I enjoy pottery but I have zero background in the arts and feel like I keep hitting a wall that comes from having basically no visual language, if that makes sense. I'm looking for two kinds of books: (1) book that cover surface decoration, and (2) books on principles of design more generally.

Some other details:

-- Instagram and YouTube accounts don't do it for me.

-- I'm interested in books that cover principles of design and composition more generally, but it's even better if they are geared toward pottery. In this area, I have picked up Lark Ceramics' "Design! A Lively Guide for Artists & Craftspeople."

-- I'm also interested in books that cover specific surface design techniques.

-- I am interested in wheel thrown and hand built pottery.

-- I am not so interested in books that go over how to throw or build pottery. So while I may be interested in discussions of altering wheel-thrown forms, I am not interested in a heavy focus on "how to throw a cylinder" or "how to throw a French butter dish on the wheel" and so on.
posted by kensington314 to Media & Arts (4 answers total) 7 users marked this as a favorite
Best answer: These are both more focused on surface design techniques vs principles of design, but I like:
- Graphic Clay: Ceramic Surfaces & Printed Image Transfer Techniques by Jason Bige Burnett
- New Ceramic Surface Design: Learn to Inlay, Stamp, Stencil, Draw, and Paint on Clay by Molly Hatch

This is a little outside of what you're asking for, but I've also found instructional guides to drawing (like this, although YMMV depending on your style) have helped me a lot with surface design on my ceramics.

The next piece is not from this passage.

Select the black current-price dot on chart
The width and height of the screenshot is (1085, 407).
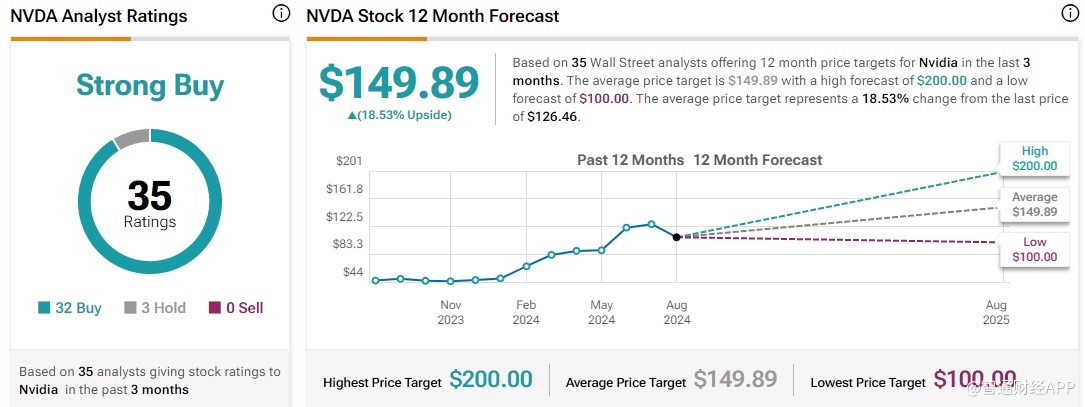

I know you're interested in books, but FWIW I've found Ceramic Arts Network's CLAYFlicks videos helpful. You need a subscription to view the videos, but I've found them to be very high quality and informative. They have a great collection of videos on decoration!
posted by cimton at 12:42 PM on August 11, 2021

Best answer: There's a practical ceramics periodical you might find helpful called Pottery Making Illustrated. I used to get the paper copy but it's possible there's an on-line directory where you could filter for topics of interest. I found it to be in a place that tried to be helpful to students and hobbyists ("best technique to secure a mitered corner of boxes", "how to decorate using slip-trailing" type of article) and included some more advanced projects and techniques. I think they also address firing in some articles if you are firing your own work. I have a background in ceramics from art school, but I continued as a hobbyist after school and found the articles helped spark ideas and was also practical. They will not steer you wrong.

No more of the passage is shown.